As with any measure of deficit reduction, you have to be careful about the baseline. Unfortunately, I don’t know the discretionary baseline they’re using here, and in particular what it assumes for war costs in Iraq and Afghanistan. This makes me skeptical about the $1.05 trillion number until I get clarification.

This package is, I understand, smaller than it was earlier last week. I understand the Biden group had been circling around about $330 – $350 B in health savings and about $260 – 330 B in other mandatory savings. I am told that Democrats pulled items off the list throughout the week, insisting they were conditional on Republicans agreeing to tax increases, resulting in the above position late in the week.

This would explain the “$2 trillion” number you hear coming from the President and Congressional Democrats. I understand the White House / Democratic position to be a package that would score as about $2 trillion of spending reductions plus interest savings contingent upon Republicans agreeing to additional tax increases. If Republicans are unwilling to raise taxes, than it appears Democrats are in the ballpark of about $1.75 trillion of spending reductions plus interest savings as described above.

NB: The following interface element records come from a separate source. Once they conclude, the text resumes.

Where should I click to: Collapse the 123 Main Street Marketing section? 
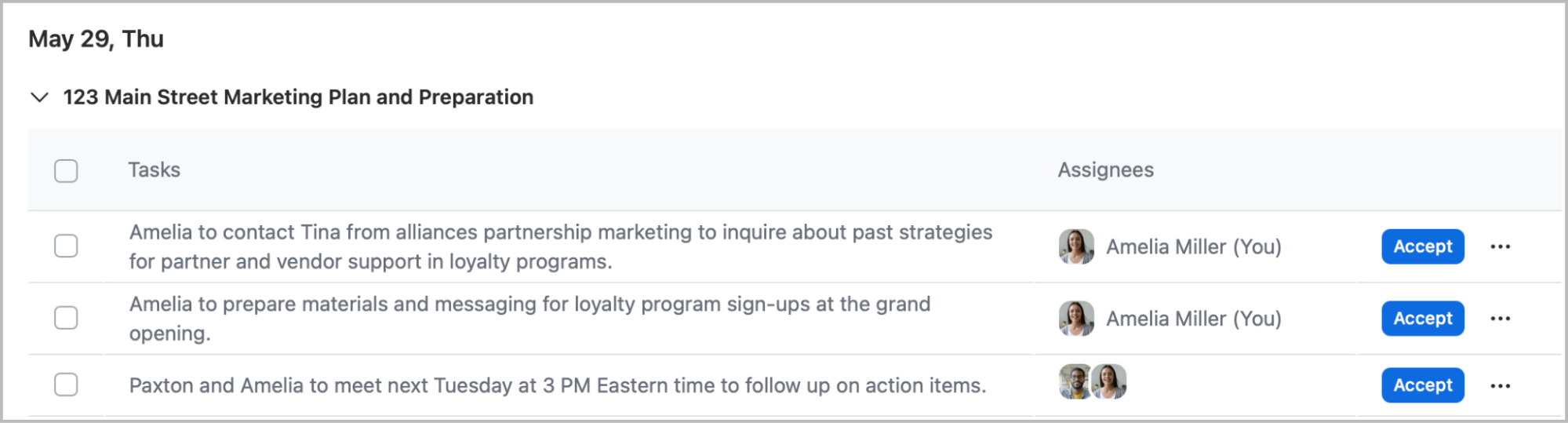point(39,97)
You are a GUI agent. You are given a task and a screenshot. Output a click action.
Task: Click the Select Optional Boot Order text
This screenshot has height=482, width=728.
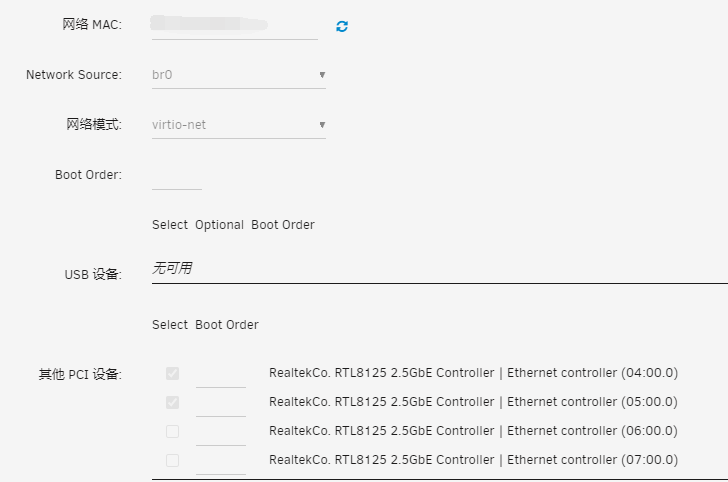(233, 225)
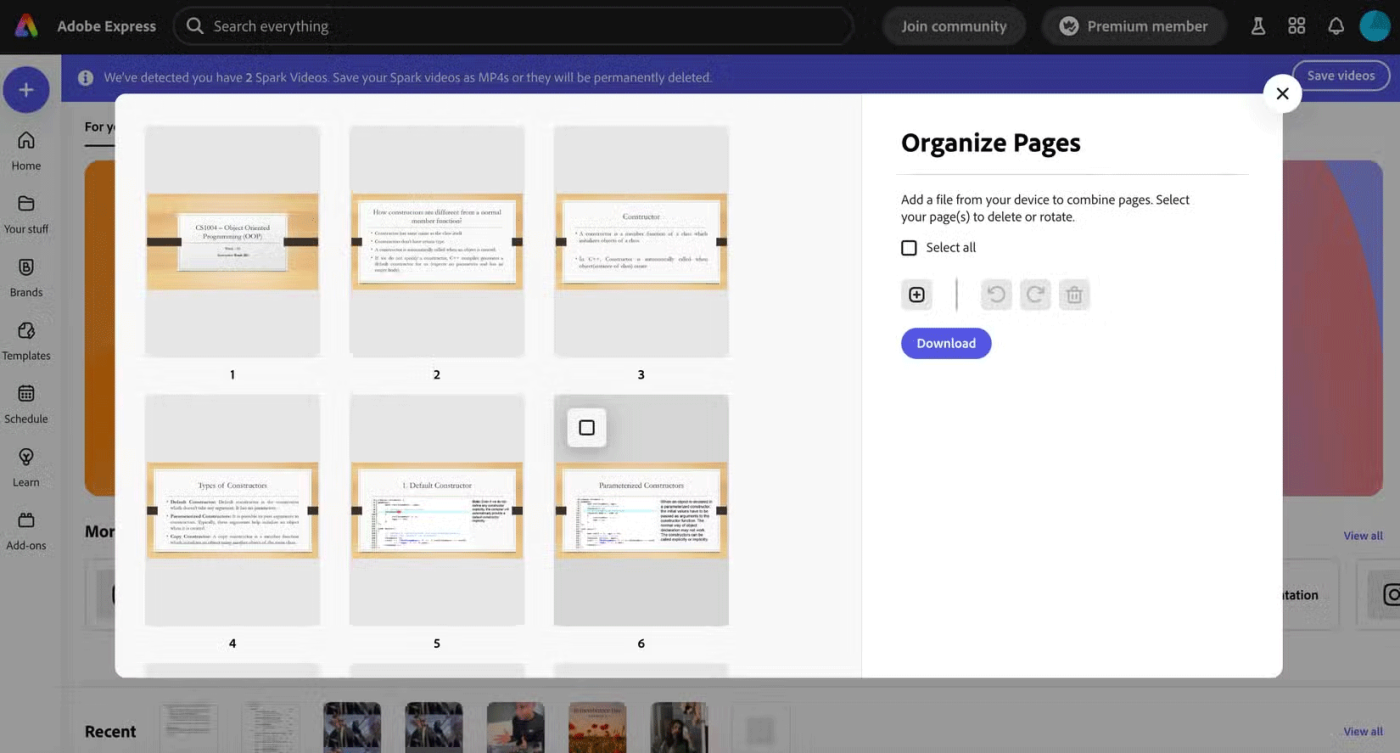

This means the narrative of Democrats insisting on tax increases as part of a deal, and Republicans refusing those tax increases, applies not just to the Grand Bargain discussions, but also to the more modest results of the Biden group.

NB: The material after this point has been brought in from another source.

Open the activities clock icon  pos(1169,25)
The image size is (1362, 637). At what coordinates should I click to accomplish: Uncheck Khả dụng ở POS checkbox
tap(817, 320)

The President’s position in a so-called Grand Bargain

I don’t know the details of the Speaker’s position in the so-called Grand Bargain discussions, but I think I understand the President’s position in those talks. It includes the following on the spending side:

  • all of the above from the Biden group (including, I think, the larger health and other mandatory savings amounts);
  • plus an additional $150ish B of discretionary savings over 10 years, for a total of about $1.2 trillion relative to an inflation baseline (with the same caveat as above);
  • plus making technical corrections to the Consumer Price Index as a measure of inflation, which would slow the growth of future Social Security COLAs and increase future income tax revenues;
  • plus raising the Medicare eligibility age to match scheduled increases in the Social Security age;
  • plus
    [a little?] more means-testing and higher copayments in Medicare, and maybe some Medigap reforms;

on the tax side, I understand the President’s proposal would:

  • make permanent the bottom four income tax rates and other tax relief provisions not for “the rich,” preventing tax increases scheduled for 2013;
  • allow the top two individual income tax rates to increase in 2013;
  • increase total government revenues by about $1 trillion over the next ten years (again, I’m skeptical because I don’t know the baseline here); and
  • include some form of commitment to future comprehensive tax reform, with specific parameters that I don’t yet know.